# Usage
We start by exploring the data-processing pipeline part of `DAMAST`.
We consider a manufactured dataset of Automatic Identification System (AIS) messages.
The data is generated for 150 boats, where the minimal length of a trajectory is 30 messages, and the maximal length is 1000

In [None]:
!pip install damast

import polars
import damast.domains.maritime.ais.data_generator as generator

data = generator.AISTestData(number_of_trajectories=1000, min_length=25, max_length=300)

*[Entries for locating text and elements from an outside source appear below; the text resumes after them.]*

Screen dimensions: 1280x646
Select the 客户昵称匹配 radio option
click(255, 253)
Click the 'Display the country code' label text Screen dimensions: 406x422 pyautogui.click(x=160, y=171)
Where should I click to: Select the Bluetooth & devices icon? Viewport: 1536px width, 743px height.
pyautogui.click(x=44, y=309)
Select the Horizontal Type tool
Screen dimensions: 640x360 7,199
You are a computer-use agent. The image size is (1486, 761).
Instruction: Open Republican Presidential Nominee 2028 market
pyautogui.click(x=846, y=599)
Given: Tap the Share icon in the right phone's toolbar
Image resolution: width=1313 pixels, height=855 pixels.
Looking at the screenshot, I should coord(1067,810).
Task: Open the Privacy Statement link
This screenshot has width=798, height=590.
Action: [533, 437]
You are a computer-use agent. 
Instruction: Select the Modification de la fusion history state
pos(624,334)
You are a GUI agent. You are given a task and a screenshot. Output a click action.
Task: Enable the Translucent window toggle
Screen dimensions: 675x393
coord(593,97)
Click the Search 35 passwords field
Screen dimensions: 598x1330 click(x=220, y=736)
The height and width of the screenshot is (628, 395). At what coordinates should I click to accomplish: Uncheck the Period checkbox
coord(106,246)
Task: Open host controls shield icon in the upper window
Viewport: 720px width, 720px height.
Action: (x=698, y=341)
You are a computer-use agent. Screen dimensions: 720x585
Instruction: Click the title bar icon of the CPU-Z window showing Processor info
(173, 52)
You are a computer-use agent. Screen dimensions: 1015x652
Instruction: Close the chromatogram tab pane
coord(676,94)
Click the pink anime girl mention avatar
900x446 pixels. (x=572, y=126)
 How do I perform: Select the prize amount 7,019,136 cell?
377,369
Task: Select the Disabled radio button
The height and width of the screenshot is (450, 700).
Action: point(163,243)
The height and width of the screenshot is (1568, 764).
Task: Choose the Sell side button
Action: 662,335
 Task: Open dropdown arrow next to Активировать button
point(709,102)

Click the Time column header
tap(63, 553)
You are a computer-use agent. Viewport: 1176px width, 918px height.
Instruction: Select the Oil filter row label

The data is stored in a [polars.LazyFrame](https://docs.pola.rs/api/python/stable/reference/lazyframe/index.html), and we can inspect the first and last 5 messages in the dataset.

In [None]:
print(data.dataframe)

The dataset consists of 11 columns, which we will go through in detail.

## Data-specification
The Maritime Mobile Service Identity (MMSI) used to identify a ship. It *should* be a 9 digit number whose first integer should be between 2 and 7.
The data we have generated should contain some invalid numbers. Let us inspect these.

In [None]:
from damast.domains.maritime.data_specification import MMSI
df = data.dataframe
invalid_mmsis = df.filter((polars.col('mmsi') < MMSI.min_value) | (polars.col('mmsi') > MMSI.max_value))
invalid_mmsis

Before sending this data to a machine learning algorithm, one would have to filter out invalid data.
We can do this by creating a `damast.core.DataSpecification` describing what valid output we would like in our data-frame.

In [None]:
from damast.core import DataSpecification, MinMax
mmsi_spec = DataSpecification(name="mmsi", description="Maritime Mobile Service Identity", representation_type=int,
                              value_range=MinMax(MMSI.min_value, MMSI.max_value))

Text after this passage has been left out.